Independent Consulting: An Alternative to Employment

I started working for myself due to a challenging boss. I had never experienced that level of upset in a working situation. I was convinced it was because I was powerless as an employee and vowed to achieve my sovereignty through this experience. It wasn’t personal, that’s how any employee would be treated in a bad system. Even though I had people above me that seemed to highly regard my work (automation specialist), they could not help me. When I started looking around I realized that there was a whole world of higher paying more rewarding work situations wrapped up in contracts. As an independent consultant, I was treated better, paid more, trained myself in what I liked and had autonomy. I never looked back. I started CPI back in 2000. I could be as honest as called for and didn’t represent a vendor or an agenda except what was right and strategic for the client. I was no different than a hardware or software budget line but I was being up-front about my services as a commodity. It seemed to be a more balanced arrangement in power and optionality for us both.

The ICCA and Ethics

So, I come from a very different time where many of my proud tribe would be in organization (i.e. ICCA Independent Computer Consultants Association ) and even swear an oath to a code of ethics. 


Now, In 2019, it seems an industry-wide hegemony that all tech-workers are salaried employees. In 2020 state laws (in NJ,MA and CA) have been structured to mandate employment to protect gig-workers (Uber,Lyft drivers) from the greed of ridesharing companies.

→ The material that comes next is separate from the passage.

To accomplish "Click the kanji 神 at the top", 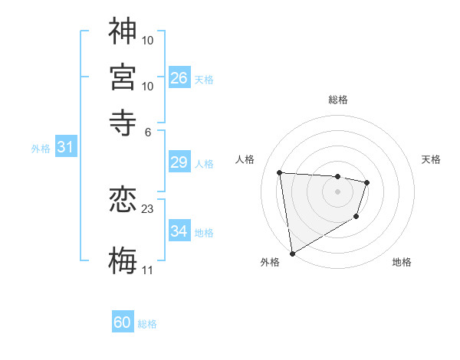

This a significant development and a shift in both ideological framing of tech workers but also underneath, a shift in how we see our work and our very-relation to the products/services created: Our very relation to our work and ourselves. It’s an existential dilemma. I see a great movement of workers challenging the ethics of companies engaged in reforming ethics in large companies. At some point, it make sense to create an eco-system of highly skilled, but autonomous labor force that has a why outside these influencers. The last time I checked the engineers and technical folks were the talent in the room and had greater power than they were manifesting in these bigger companies.

Years later, the aforementioned boss contacted me via email, apologizing for the past. I had just locked down my best indie contract (remote) for a multinational and was pretty giddy about it. I was tempted to buy a gift for changing my life for the better, albeit inadvertently. They had asked for forgiveness (that was pretty nice) and I gave it gladly, knowing that empathy would be more powerful for me personally. Yet, I never forgot how I was treated, how it made me feel, and how he nature of employment can be a rough road; much rougher than I was willing to accept.

Some would rather have clients to delight and have to compete with others over skills, rather than being a happy/unhappy subject in a bad system. As independents, we can pay for certifications, training, retirement, insurance etc. It’s not a bad deal at all. Problem is that now the ecosystem is changing to a locked-down less independent model and that is a damn shame.